New economic news today indicates that the economy under the Obama administration continues to improve and the unemployment rate is lower now than before the housing bubble burst in 2007/2008. This is likely confusing news for those who voted based on their perception that Obama had done a poor job with the economy. These indicators should not be a surprise as the economy has been steadily improving.
There is a negative trend if you look closer. The manufacturing sector continues to lose jobs and this trend in the “rust belt” was the focus of the Trump campaign. The recent Trump claim that he had orchestrated the salvage of Carrier manufacturing jobs has been offered as proof of a strategy to reverse this loss of manufacturing jobs and seems to appear as a demonstrate of what Trump has in mind during his future presidency.

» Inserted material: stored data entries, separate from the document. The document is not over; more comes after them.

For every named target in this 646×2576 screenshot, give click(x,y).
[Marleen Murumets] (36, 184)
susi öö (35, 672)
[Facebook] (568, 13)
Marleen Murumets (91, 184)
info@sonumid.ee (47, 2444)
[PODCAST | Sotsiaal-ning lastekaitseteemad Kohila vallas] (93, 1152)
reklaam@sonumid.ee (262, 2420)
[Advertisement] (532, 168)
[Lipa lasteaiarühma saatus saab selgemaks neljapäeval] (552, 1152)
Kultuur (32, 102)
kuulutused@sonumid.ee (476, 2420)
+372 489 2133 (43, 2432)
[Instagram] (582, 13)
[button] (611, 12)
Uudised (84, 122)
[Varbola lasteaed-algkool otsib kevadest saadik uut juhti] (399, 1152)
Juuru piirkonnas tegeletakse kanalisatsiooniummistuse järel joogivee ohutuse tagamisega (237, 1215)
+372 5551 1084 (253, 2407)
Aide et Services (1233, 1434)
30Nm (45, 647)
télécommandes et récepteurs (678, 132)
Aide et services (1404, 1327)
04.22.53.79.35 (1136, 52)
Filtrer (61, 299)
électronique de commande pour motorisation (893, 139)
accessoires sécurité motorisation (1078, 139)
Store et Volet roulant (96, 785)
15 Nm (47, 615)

Here is the thing about manufacturing jobs. These jobs have been steadily declining for years. Improving technology is partly responsible. As companies have rebounded from the downturn following 2008, they have rehired fewer workers in certain areas. In part, the companies have improved profit margins by doing so.
Keeping manufacturing jobs in the U.S. through a combination of incentives (corporate welfare) and sanctions may save some jobs. However, it will also increase the cost of goods for the American consumer and for international customers buying American goods. The long-term impact on the economy is yet to be determined. Goods will cost more. The subsidies (lower taxes) offered to companies to keep jobs here must be offset in other ways (fewer services or increase taxes in other sectors). Subsidies to businesses have a way of benefitting the companies (owners and investors) as much or more than the line workers (note the results of the banking bailout).
As president-elect Trump has been saying – this is the way business works. Clearly, some will benefit. However, at the level of what is best for the country, any given outcome is part of a much larger system both internal to this country and internationally. I would not be willing to bet on trickle down. It has not worked before and the increased efficiencies provided by technology make it even less likely it will work this time.